One of those students is Mr. Gregory Woollgar ’13, a current student at the University of Oxford in England pursuing a graduate degree in the history of art.

After graduating from Jesuit, Greg attended the University of British Columbia (UBC) in Canada where he majored in art history. For Greg, Mr. Bischoff’s fascinating art history classes prepared him for his strenuous classes in college.

“We received the unprecedented chance to take three art history courses in high school,” Greg said. “These courses were planned thematically and aligned to the type of work you do in upper-level undergraduate courses, not just the repetitious survey of western art that is so common to initial approaches. The fun of [Mr.
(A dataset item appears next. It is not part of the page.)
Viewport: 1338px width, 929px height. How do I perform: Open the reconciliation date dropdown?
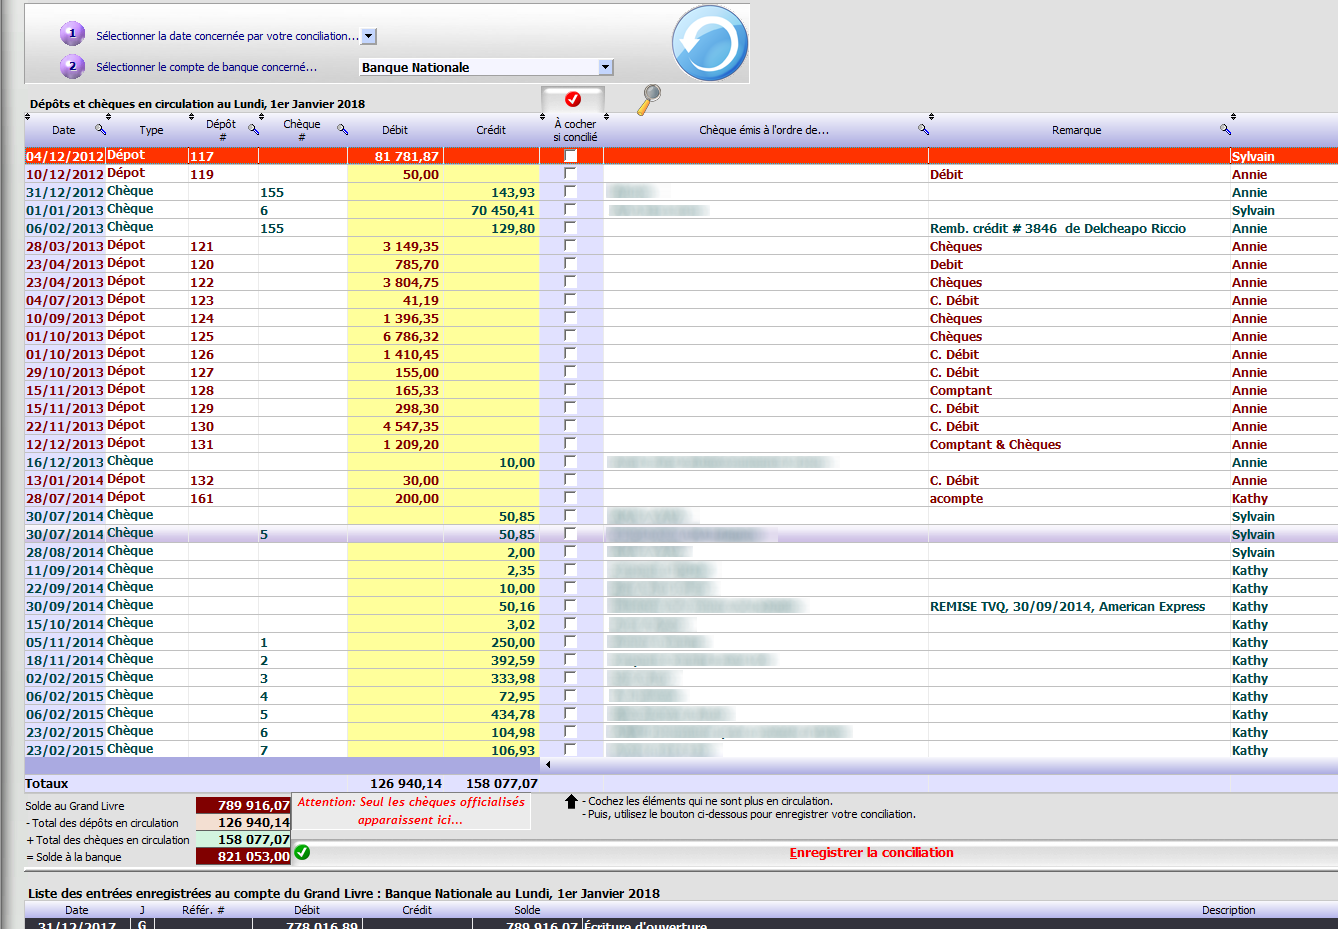[368, 36]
Bischoff’s] course was that all of the slides we saw were images taken from his travels, so each class became a vivid story.”

Following his tenure at the UBC, Greg’s passion for art progressed as he traveled around the world to immerse himself in his wonder.  
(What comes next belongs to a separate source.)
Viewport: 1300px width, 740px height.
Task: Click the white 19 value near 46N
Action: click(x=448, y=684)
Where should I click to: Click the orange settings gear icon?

“I went to the University of British Columbia in Canada, which was just the most beautiful environment to explore and get involved with philanthropy societies, the sailing team, and general student life,” Greg said. “Then, I moved to Seattle after graduation to work with Paul Allen’s art collection. Last year, I was living in Southern Chile in real Patagonia. And now I am deeply enjoying life in England.”

Working your way into a prestigious institution such as the University of Oxford is no simple task; however, Gregory’s work ethic caught the attention of those closest to him, especially his younger brother Matthew Woollgar ’15.

“I would call him disciplined,” Matthew said. “He’s the type of student who wakes up at 7 a.m. every day but is able to maintain a social life too. He is incredibly organized, well-written, and well-spoken. As a result, college was never too stressful for him relatively compared to other students.”

Studying for a Master of history of art at Oxford, Greg finds he has an engaging setting as he works to balance study and recreation.

“It is a fascinating program and environment where I get to surround myself with diverse and interesting people, and of course, the medieval setting with beautiful museums and churches are very conducive to exploring tangibly what I study,” Greg said.

Greg has specifically delved into new territory and is analyzing the relationship between art and politics in his studies.

“I focus on modern and contemporary art, with a focus on the last 20 years and also the Cold War,” Greg said. “This area is attractive to me because you cannot separate the art from the politics, and studying artists from that period gives insight into social realities.”

Jesuit is blessed to have cultivated a growing art program with extremely talented and driven student-artists, especially in the 2019 senior class. Greg has some advice for those select few:

“My greatest advice to future artists would be to talk to everyone you find,” Greg said. “Get comfortable with talking about art, and go look at the real works in museums/galleries, not just reproductions. Explain your interests and concerns to any available ear, and I am certain you will develop rich ideas.”

With a myriad of academic experiences in art history, Greg actively lights the way for current Jesuit students to pursue their passions in the arts.